GLP-1 and Iris Function for Improved Calorie Balance: A Targeted Synthesis
Despite the significant advancements in the field of obesity management, the search for effective therapies remains an active area of research. One such therapy that has garnered attention is the use of glucagon-like peptide-1 (GLP-1) receptor agonists (RAs) for the treatment of obesity and type 2 diabetes. In this article, we provide a targeted synthesis of recent developments in the field of GLP-1 neurobiology, highlighting studies that have advanced our understanding of how GLP-1 signaling modulates eating, and identify open questions and future challenges that need to be addressed to aid the prevention and/or treatment of obesity.
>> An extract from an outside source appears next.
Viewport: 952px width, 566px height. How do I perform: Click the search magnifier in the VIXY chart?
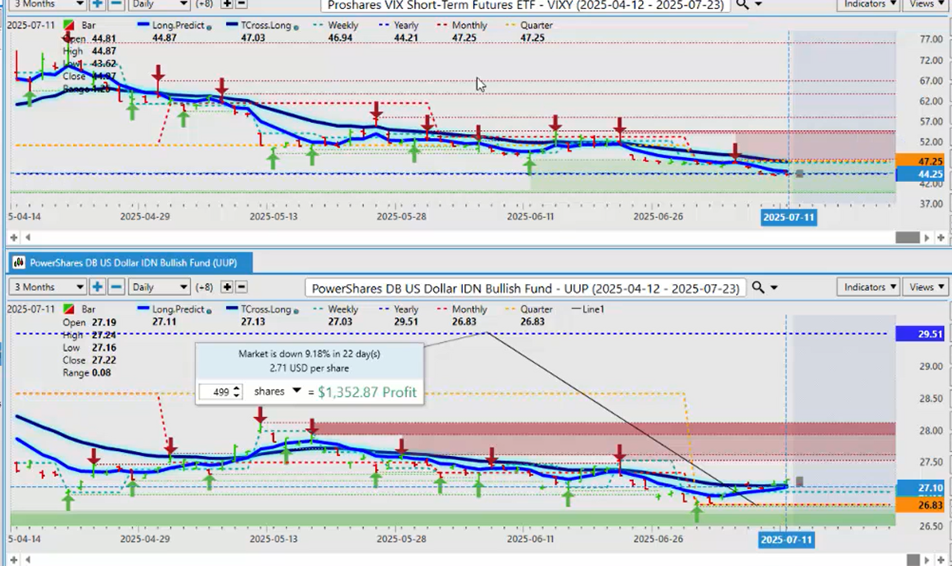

Modulation of Eating and Energy Balance
Centrally, GLP-1RAs modulate brain regions controlling appetite, influencing neurotransmitter and peptide release to regulate hunger and energy expenditure. GLP-1RAs have been shown to reduce food intake, increase feelings of fullness, and improve glucose homeostasis. Further, these agents have been linked to improved insulin sensitivity and increased pancreatic insulin secretion.
GLP-1 Signaling Pathways
GLP-1 signaling pathways are complex and involve multiple cellular and molecular mechanisms. Central GLP-1 binds to GLP-1 receptor (GLP-1R) to exert various effects, including modulation of energy balance, cardiovascular function, learning and memory, rewarding effect of food, and thermogenesis. Peripheral GLP-1 serves as an incretin hormone, increasing postprandial insulin secretion and reducing glucagon levels.